● **Records for processing**:
==========

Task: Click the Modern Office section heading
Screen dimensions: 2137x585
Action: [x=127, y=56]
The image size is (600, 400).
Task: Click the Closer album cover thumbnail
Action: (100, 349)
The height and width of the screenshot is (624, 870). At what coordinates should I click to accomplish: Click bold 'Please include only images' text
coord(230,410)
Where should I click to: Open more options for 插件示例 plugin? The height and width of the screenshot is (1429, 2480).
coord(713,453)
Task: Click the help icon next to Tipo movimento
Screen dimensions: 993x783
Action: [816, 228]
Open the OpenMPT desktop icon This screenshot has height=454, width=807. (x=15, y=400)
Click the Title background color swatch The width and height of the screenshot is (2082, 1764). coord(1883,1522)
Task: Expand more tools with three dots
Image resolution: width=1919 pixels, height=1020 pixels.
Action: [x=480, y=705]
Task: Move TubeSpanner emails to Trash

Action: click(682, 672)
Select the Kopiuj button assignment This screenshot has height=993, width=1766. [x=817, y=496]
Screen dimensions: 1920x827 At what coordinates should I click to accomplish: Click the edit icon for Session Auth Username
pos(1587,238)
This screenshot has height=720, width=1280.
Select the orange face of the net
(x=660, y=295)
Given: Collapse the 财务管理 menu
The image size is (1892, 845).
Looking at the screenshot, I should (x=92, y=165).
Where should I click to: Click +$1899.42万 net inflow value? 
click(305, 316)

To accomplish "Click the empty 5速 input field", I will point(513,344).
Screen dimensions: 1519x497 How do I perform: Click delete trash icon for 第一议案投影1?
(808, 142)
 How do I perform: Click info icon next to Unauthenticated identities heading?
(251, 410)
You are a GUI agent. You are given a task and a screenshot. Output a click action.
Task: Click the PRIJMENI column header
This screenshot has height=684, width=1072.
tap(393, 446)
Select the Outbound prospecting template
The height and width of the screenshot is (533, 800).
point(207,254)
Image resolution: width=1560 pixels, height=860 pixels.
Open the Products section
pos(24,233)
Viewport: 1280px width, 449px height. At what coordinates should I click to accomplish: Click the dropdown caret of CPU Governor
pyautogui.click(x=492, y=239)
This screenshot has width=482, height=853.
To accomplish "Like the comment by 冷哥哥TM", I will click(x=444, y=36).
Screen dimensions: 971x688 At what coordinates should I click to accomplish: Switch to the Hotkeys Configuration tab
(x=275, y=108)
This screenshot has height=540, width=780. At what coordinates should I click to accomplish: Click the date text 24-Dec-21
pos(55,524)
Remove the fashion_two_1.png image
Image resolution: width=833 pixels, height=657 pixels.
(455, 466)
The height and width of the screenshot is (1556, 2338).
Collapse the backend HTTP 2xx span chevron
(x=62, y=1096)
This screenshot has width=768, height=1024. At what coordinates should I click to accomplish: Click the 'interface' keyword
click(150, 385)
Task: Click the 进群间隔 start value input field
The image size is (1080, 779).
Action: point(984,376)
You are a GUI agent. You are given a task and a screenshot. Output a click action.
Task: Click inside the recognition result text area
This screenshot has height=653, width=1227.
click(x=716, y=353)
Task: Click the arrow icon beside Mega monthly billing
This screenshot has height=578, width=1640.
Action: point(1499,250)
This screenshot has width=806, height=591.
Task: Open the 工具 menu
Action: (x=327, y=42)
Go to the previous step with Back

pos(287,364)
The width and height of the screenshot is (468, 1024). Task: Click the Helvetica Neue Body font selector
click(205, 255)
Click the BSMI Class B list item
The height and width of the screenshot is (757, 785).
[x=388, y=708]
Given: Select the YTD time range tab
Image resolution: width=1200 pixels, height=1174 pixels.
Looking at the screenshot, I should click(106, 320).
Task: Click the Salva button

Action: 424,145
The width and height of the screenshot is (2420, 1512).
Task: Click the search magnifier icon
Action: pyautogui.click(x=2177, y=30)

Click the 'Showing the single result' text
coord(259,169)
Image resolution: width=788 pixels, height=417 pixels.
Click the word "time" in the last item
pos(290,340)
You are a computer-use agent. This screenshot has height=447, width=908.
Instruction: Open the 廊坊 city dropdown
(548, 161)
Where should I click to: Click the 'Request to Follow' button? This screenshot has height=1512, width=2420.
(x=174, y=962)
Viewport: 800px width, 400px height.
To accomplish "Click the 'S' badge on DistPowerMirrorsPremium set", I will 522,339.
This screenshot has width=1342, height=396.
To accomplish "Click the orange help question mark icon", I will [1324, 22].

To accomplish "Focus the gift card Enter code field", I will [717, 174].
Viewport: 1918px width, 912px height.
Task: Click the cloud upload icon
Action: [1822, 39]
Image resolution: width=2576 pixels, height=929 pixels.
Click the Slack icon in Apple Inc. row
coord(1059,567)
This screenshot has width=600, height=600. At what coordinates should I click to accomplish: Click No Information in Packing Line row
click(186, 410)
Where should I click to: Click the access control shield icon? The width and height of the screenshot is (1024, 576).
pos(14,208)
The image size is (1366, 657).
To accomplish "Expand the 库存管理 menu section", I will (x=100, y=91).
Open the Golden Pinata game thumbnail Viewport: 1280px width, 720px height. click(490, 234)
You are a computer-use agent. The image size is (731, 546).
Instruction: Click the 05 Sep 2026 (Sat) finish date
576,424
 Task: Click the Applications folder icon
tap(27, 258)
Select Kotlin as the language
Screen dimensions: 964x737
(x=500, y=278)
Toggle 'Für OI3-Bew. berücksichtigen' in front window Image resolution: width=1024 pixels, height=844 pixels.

==========

● **Exercise requirements**:
Echo the listing from its first line through the line containing "coord(230,410)", both ends included.

● **The answer**:
Task: Click the Modern Office section heading
Screen dimensions: 2137x585
Action: [x=127, y=56]
The image size is (600, 400).
Task: Click the Closer album cover thumbnail
Action: (100, 349)
The height and width of the screenshot is (624, 870). At what coordinates should I click to accomplish: Click bold 'Please include only images' text
coord(230,410)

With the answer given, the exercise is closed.